• [SUPPLIED MATERIAL]:
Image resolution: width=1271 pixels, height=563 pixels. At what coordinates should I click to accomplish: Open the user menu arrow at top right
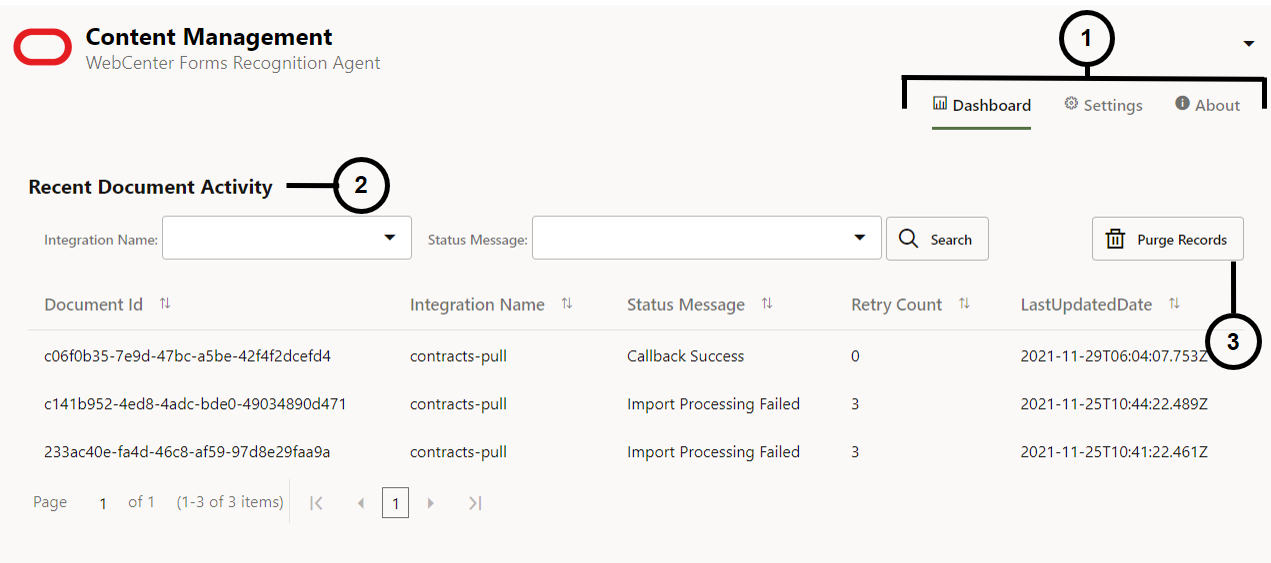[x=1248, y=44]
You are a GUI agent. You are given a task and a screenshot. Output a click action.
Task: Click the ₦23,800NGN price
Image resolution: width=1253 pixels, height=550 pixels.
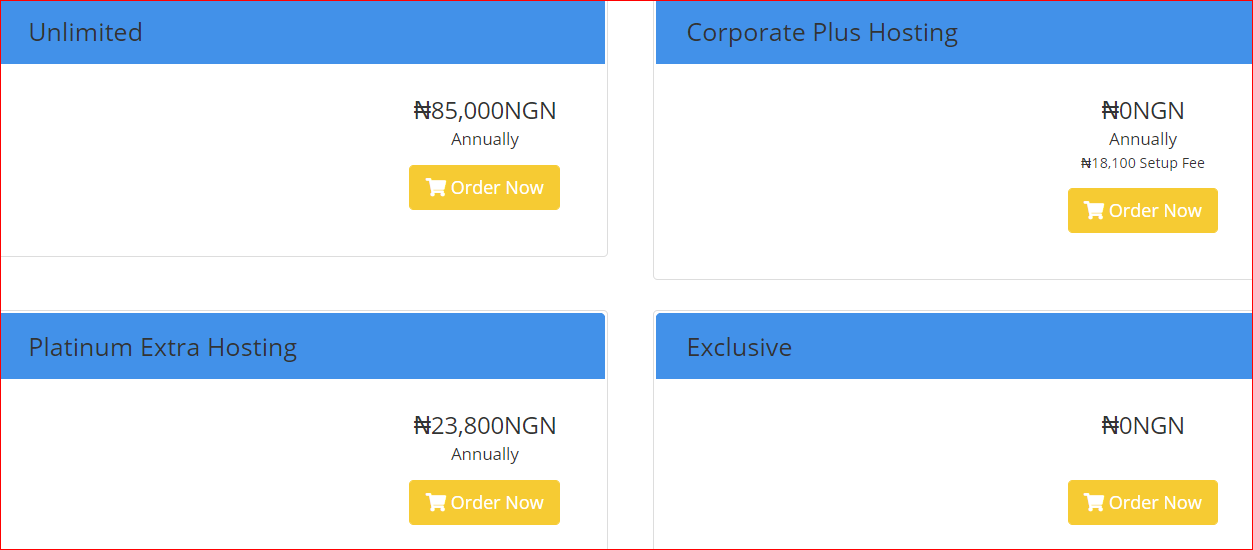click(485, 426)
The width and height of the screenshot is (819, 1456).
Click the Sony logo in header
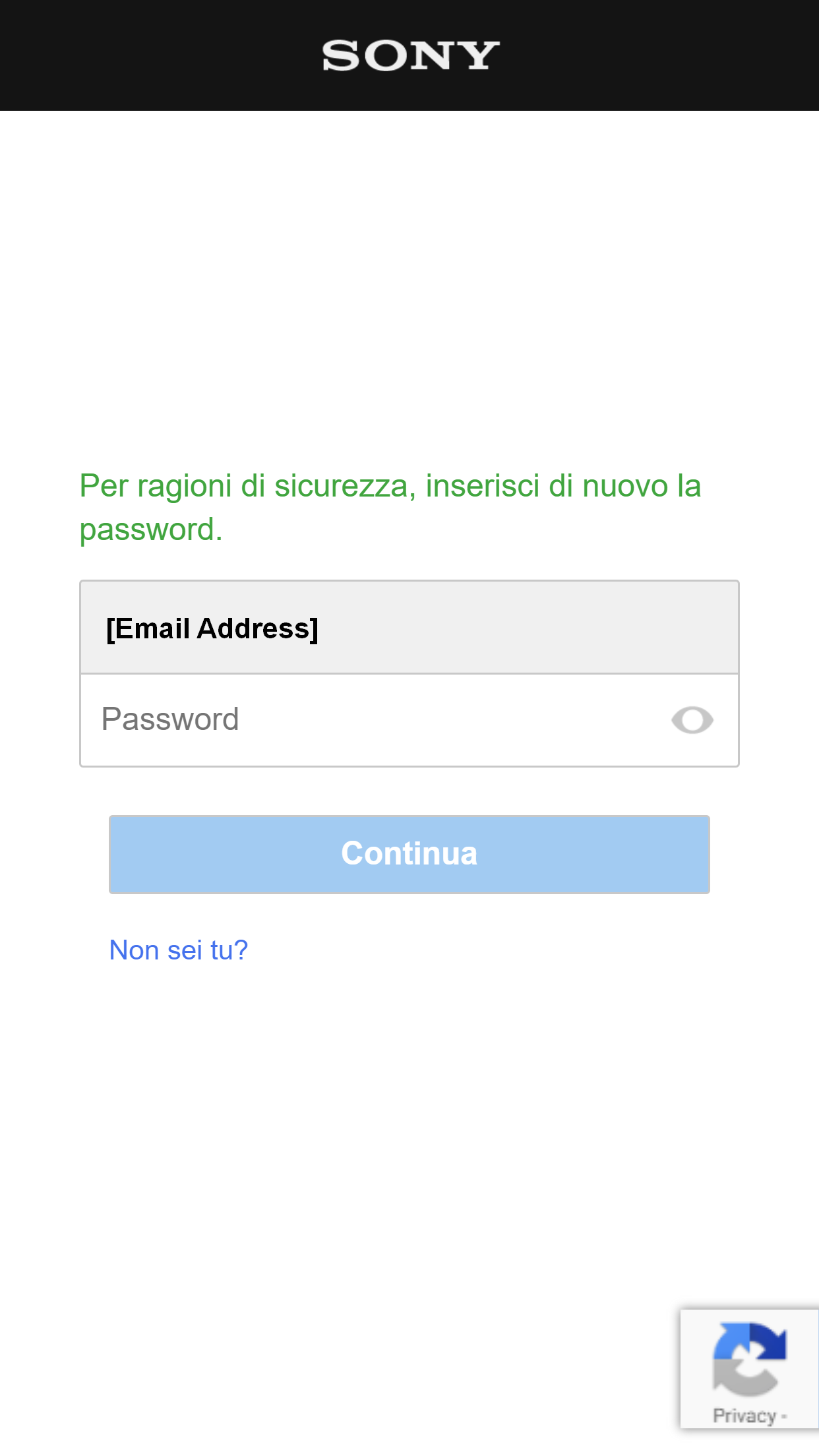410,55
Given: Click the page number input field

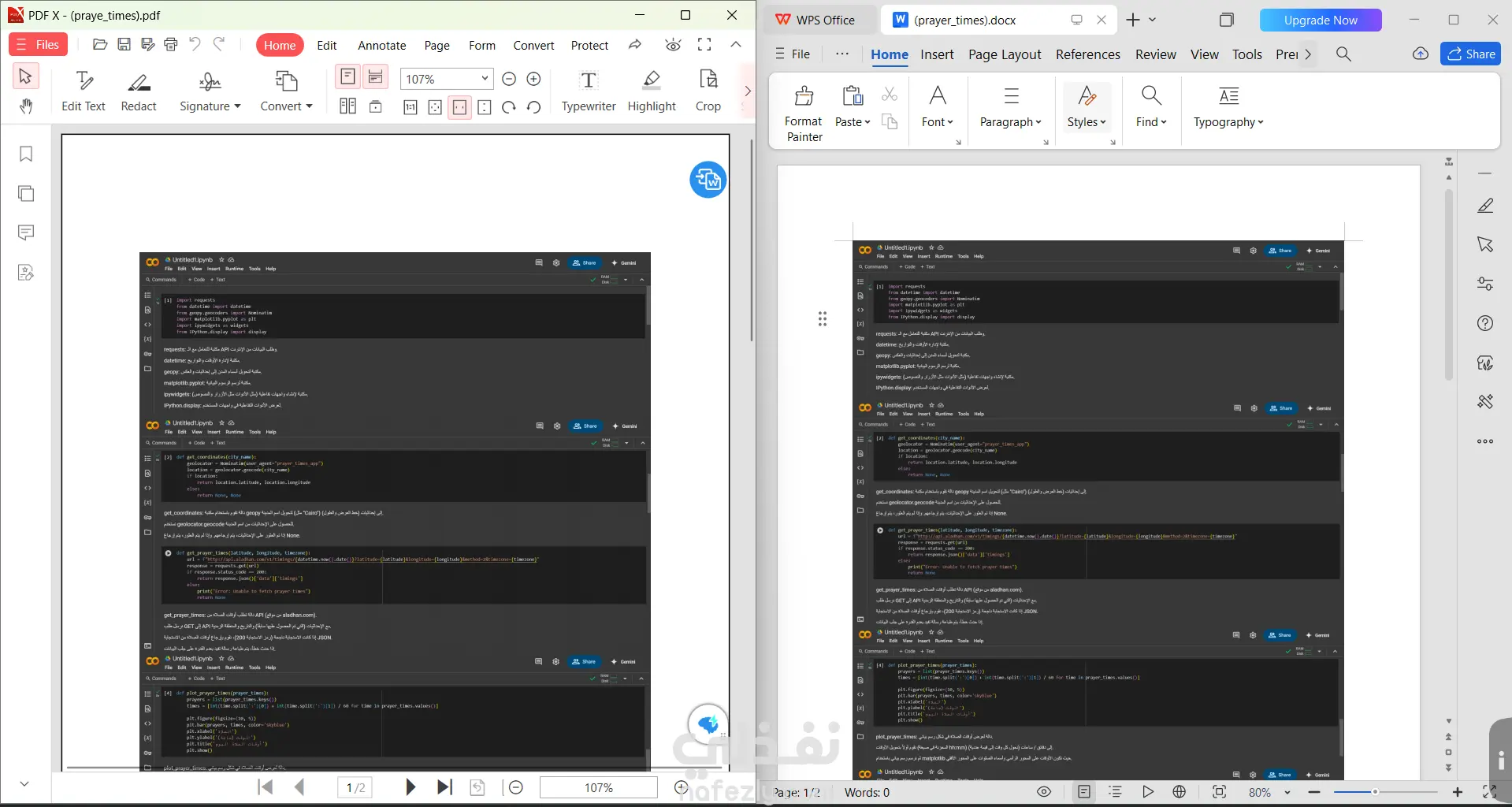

• [ASSIGNMENT]: I'd like every record printed exactly, with the pictures left out.

• [TASK OUTPUT]:
Image resolution: width=1271 pixels, height=563 pixels. At what coordinates should I click to accomplish: Open the user menu arrow at top right
[x=1248, y=44]
You are a GUI agent. You are given a task and a screenshot. Output a click action.
Task: Click the ₦23,800NGN price
Image resolution: width=1253 pixels, height=550 pixels.
click(485, 426)
The width and height of the screenshot is (819, 1456).
Click the Sony logo in header
410,55
Given: Click the page number input field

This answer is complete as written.